— Ausgangstext —
Auf die Frage an Sie, Herr Bundesinnenminister, „Wenn Sie sich ohne Zögern fürs Zupacken entschlossen haben, dann sind doch diese Festnahmen ein persönlicher Erfolg von Ihnen" antworteten Sie, Herr Bundesinnenminister — hören Sie bitte gut zu, meine Damen und Herren von der Koalition —:
„Umgekehrt gesagt: Wenn die Aktion ein Fehlschlag geworden wäre, dann wäre ich politisch für den Fehlschlag verantwortlich gemacht worden."
Sie, Herr Innenminister, haben damals politische Verantwortung beschrieben, wie sie gesehen werden muß. Von alledem wollen Sie heute, drei Jahre danach, nichts mehr wissen.

— Gespeicherte Daten —
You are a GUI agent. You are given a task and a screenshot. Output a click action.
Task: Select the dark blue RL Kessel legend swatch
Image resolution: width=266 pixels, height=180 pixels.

— Anforderungen —
a. Übersetzen Sie aus dem Redeausschnitt über die Festnahmen den Satz „Sie, Herr Innenminister, haben damals politische Verantwortung beschrieben, wie sie gesehen werden muß.“ ins Englische.
b. Geben Sie aus dem Redeausschnitt über die Festnahmen alles von „Auf die Frage“ bis hinunter zu „nichts mehr wissen.“ wortgetreu aus.
c. Nehmen Sie den Redeausschnitt über die Festnahmen nach seinem letzten Satz wieder auf und schreiben Sie ihn weiter.

— Antworten je Aufgabe —
a. You, Minister of the Interior, described political responsibility at the time in the way it must be seen.

b.
Auf die Frage an Sie, Herr Bundesinnenminister, „Wenn Sie sich ohne Zögern fürs Zupacken entschlossen haben, dann sind doch diese Festnahmen ein persönlicher Erfolg von Ihnen" antworteten Sie, Herr Bundesinnenminister — hören Sie bitte gut zu, meine Damen und Herren von der Koalition —:
„Umgekehrt gesagt: Wenn die Aktion ein Fehlschlag geworden wäre, dann wäre ich politisch für den Fehlschlag verantwortlich gemacht worden."
Sie, Herr Innenminister, haben damals politische Verantwortung beschrieben, wie sie gesehen werden muß. Von alledem wollen Sie heute, drei Jahre danach, nichts mehr wissen.

c.
Der ehemalige Präsident des Bundesamtes für Verfassungsschutz, Hellenbroich, ist seines Amtes als Präsident des Bundesnachrichtendienstes enthoben worden, weil er bei einer Entscheidung erfolglos war. Dazu Originalton Friedrich Zimmermann im Bundestagsinnenausschuß am 2. September dieses Jahres:
Was Herrn Hellenbroich vorgeworfen wird, ist klar: Es ist ein Fehler in der Abwägung. Er mußte wissen, daß er die Verantwortung tragen muß, wenn sich diese Güterabwägung als falsch herausstellt.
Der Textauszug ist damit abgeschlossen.